Perfect Patience—The first days of school are tough on everyone! It has only been 40 days of summer, but everyone has to learn – or re-learn – new routines. This can be frustrating. Our children are going from home, where they may be only one of few vying for attention, to school, where they are one of many. Model patience for your child. Show them what to do when they are upset and create situations where your children have to wait, so they can practice perfecting patience.

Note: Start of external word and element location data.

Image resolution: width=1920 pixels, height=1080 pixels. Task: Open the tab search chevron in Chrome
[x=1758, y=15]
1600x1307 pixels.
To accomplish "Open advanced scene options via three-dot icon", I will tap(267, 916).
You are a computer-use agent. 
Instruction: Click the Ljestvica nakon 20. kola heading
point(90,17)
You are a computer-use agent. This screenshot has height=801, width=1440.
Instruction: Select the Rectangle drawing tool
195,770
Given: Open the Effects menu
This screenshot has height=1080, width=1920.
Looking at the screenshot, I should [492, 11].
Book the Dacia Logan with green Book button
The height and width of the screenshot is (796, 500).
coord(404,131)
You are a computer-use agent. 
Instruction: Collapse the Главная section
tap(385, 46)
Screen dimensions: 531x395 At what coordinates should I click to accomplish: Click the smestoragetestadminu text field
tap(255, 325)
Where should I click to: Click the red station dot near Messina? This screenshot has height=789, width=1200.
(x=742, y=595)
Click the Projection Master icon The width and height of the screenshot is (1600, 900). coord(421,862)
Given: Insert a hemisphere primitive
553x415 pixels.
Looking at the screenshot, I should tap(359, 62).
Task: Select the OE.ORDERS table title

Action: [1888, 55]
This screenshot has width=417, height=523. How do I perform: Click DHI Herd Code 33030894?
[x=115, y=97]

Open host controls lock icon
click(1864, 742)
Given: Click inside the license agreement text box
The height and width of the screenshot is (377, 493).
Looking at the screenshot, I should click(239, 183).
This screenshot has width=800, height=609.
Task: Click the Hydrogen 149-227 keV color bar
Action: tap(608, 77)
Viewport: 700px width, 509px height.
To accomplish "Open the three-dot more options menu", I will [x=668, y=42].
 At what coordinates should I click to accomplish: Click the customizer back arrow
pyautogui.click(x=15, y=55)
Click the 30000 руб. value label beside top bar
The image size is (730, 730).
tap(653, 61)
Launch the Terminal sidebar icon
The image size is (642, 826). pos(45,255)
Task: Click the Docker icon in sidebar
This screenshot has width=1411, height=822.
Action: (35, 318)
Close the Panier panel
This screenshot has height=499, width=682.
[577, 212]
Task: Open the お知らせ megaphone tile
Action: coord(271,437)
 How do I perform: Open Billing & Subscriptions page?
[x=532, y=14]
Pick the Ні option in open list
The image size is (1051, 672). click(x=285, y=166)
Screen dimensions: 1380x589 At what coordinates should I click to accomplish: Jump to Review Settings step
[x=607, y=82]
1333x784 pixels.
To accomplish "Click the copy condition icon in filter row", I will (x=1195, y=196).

Don’t Sweat the Small Stuff—There is nothing worse than waking up the first day of school with a feeling that you forgot to do something! Forgot to pack lunch or snack? We have emergency lunches. Forgot PE uniform on the first day? Consider the first week a grace period. All the supplies in the locker but your child couldn’t find a pencil? We’ll find one for them. Do not panic–we’ve got you covered! Starting the school year can be overwhelming whether it’s your first or tenth year! We understand it sometimes takes a few days to get the routine down, and we practice flexibility to get everyone comfortably through the beginning days of school.
Back to Basics—It is OK to admit that you let your children’s sleep routines slack over the summer, as well as their academic routines and their eating (cereal for dinner, anyone?). You are not alone, but if you want to make it through the first week without a melt-down then begin to introduce routines back into your schedule. Sleep is essential. Start by getting bedtime normalized, then move on to healthy eating habits. Once this is completed, your children should be a little more ready to face the school year.
Let Love Rule—Your children—no matter the age—need to know they are loved. While that doesn’t mean they will always like it when you give them a hug in front of their friends (we hear you, middle school parents!), they will appreciate it. They must feel safe in order to learn. Remind them every day that you love them, their teachers love them and God loves them.